PROBLEM REQUIREMENTS >> Extend the De Rosa Giro '08 forum thread by writing the post that comes under its final header.

TEXT BLOCK >>
____________
# De Rosa Giro '08



## mj3200 (Apr 18, 2008)

Thought I'd share from Milan this year:-


----------



## MERAKMAN (Mar 6, 2008)

Hi Thanks for sharing. Great pics. 

Is is me, or do they have really long crank arms on their bikes?


----------



## smokva (Jul 21, 2004)

MERAKMAN said:


> Hi Thanks for sharing. Great pics.
> 
> Is is me, or do they have really long crank arms on their bikes?


They are all small and their bikes are smalish, so normal cranks look gigantic there


----------



## MERAKMAN (Mar 6, 2008)

smokva said:


> They are all small and their bikes are smalish, so normal cranks look gigantic there


They may be small, but boy can they fly up those Mountains! Out of interest, do you know whether longer cranks are better for hilly terrain or shorter cranks?


----------



## smokva (Jul 21, 2004)
____________
DATA SECTION >>

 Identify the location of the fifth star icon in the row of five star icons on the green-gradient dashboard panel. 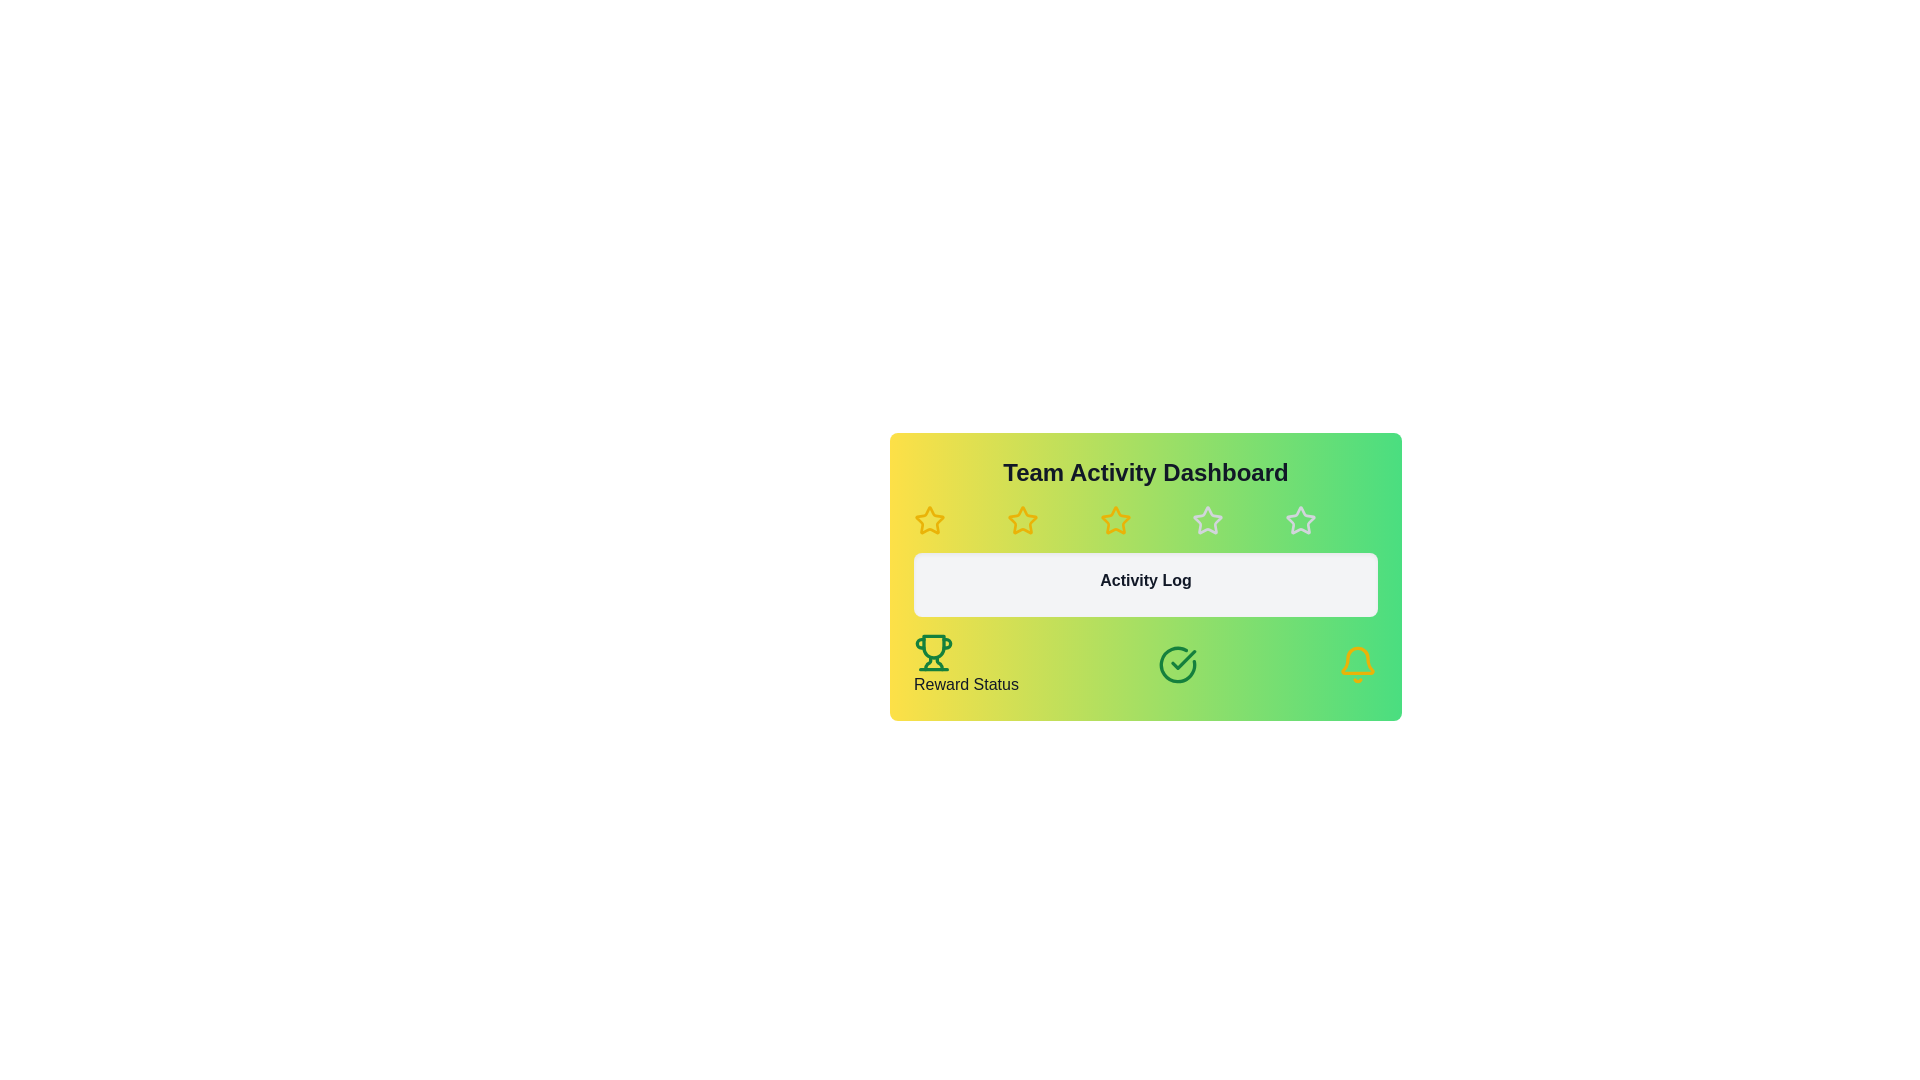
(1301, 519).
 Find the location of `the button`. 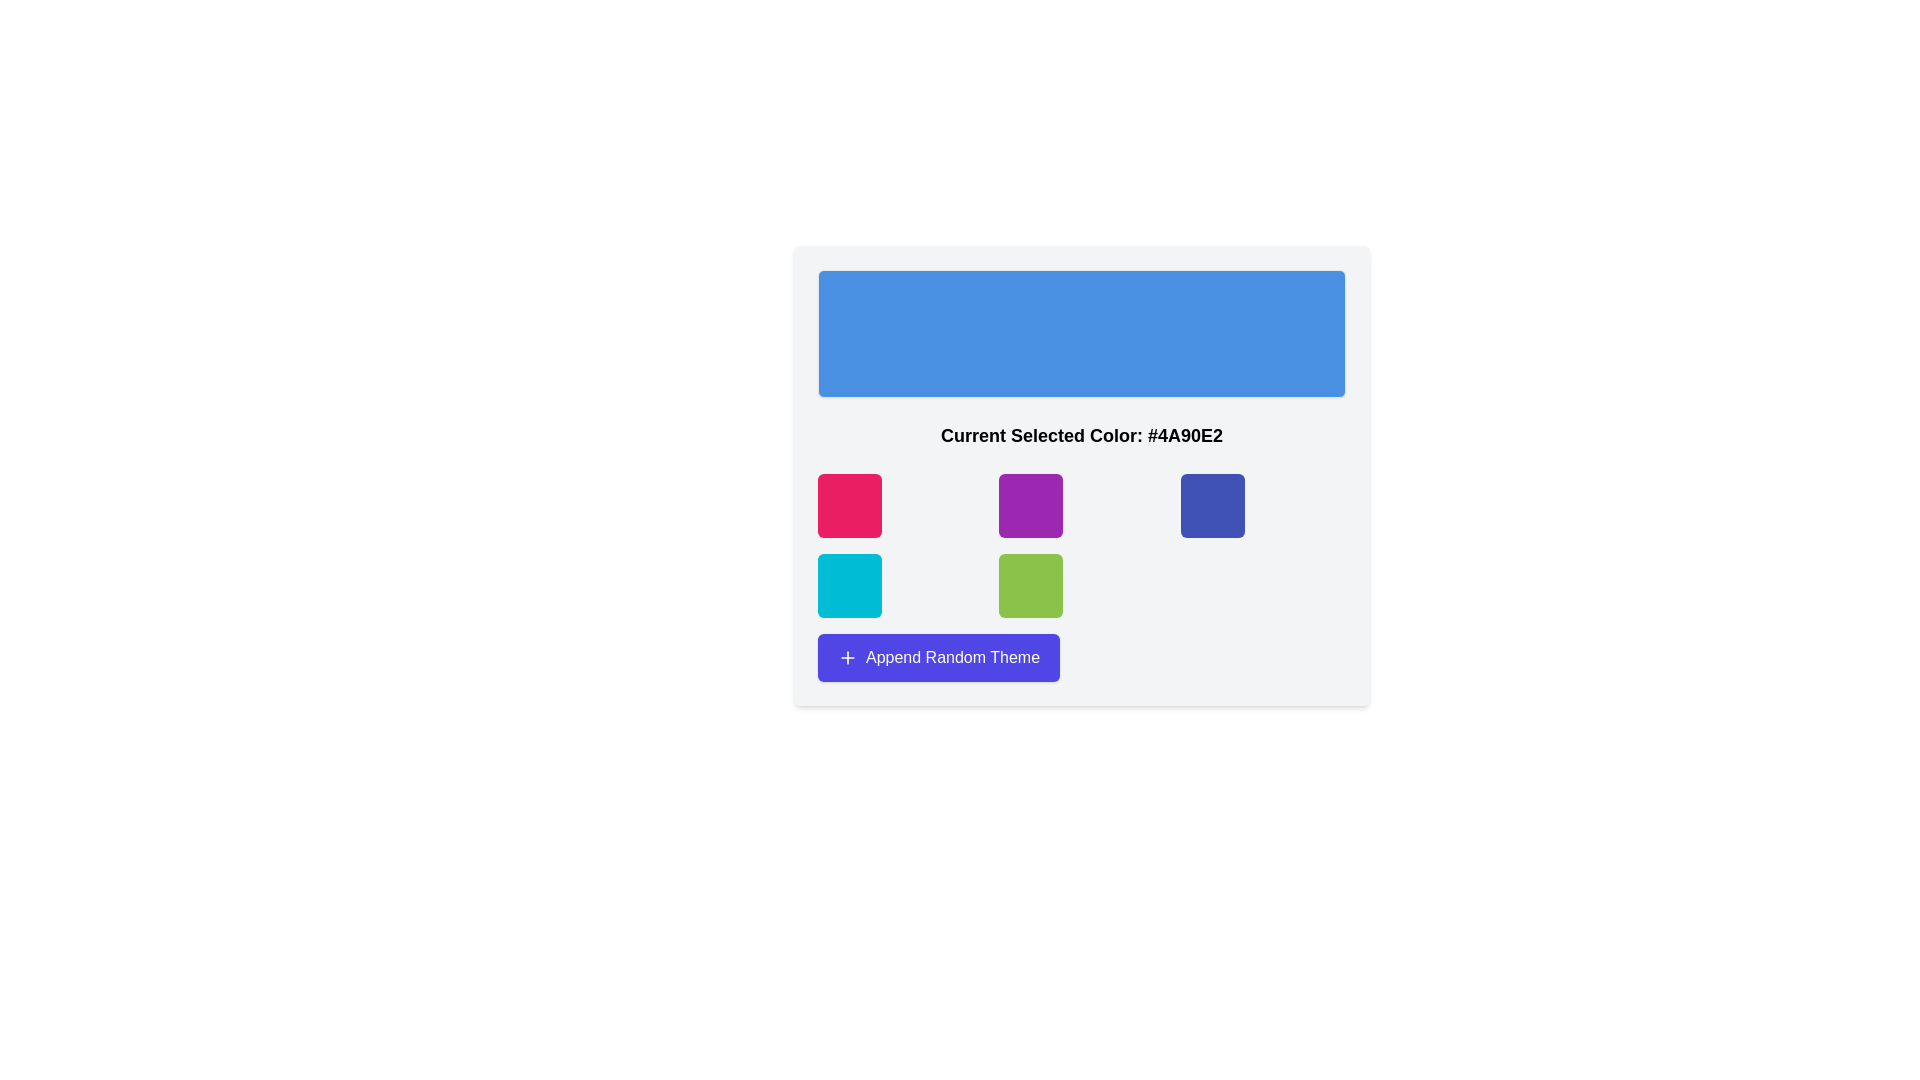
____________
OUTPUT BELOW >>
MERAKMAN said:


> They may be small, but boy can they fly up those Mountains! Out of interest, do you know whether longer cranks are better for hilly terrain or shorter cranks?


I don't think you'll notice any difference, but shorter cranks should be more suitable for high cadence spinning like time trials or flat stages. On the other hand, longer cranks would give you more momentum on stages with steep and hilly terrain. Anyway...that's only theory I don't think you'll notice any difference with 2,5 mm longer/shorter cranks, and even if you think you feel it I don't think you'll get any measurable change in power output or endurance.
BTW, think I saw somewhere that man can deliver most power at cadence of 70-75 and that about 90-95 is long term most economical. Probably that's why my natural cadence is around 90 on flat and drops way down on hills. On some insane slopes or when training with big transmission (like 53-17 on 7-8% hills) it dropped even below 30 rpm :mad2:


----------



## MERAKMAN (Mar 6, 2008)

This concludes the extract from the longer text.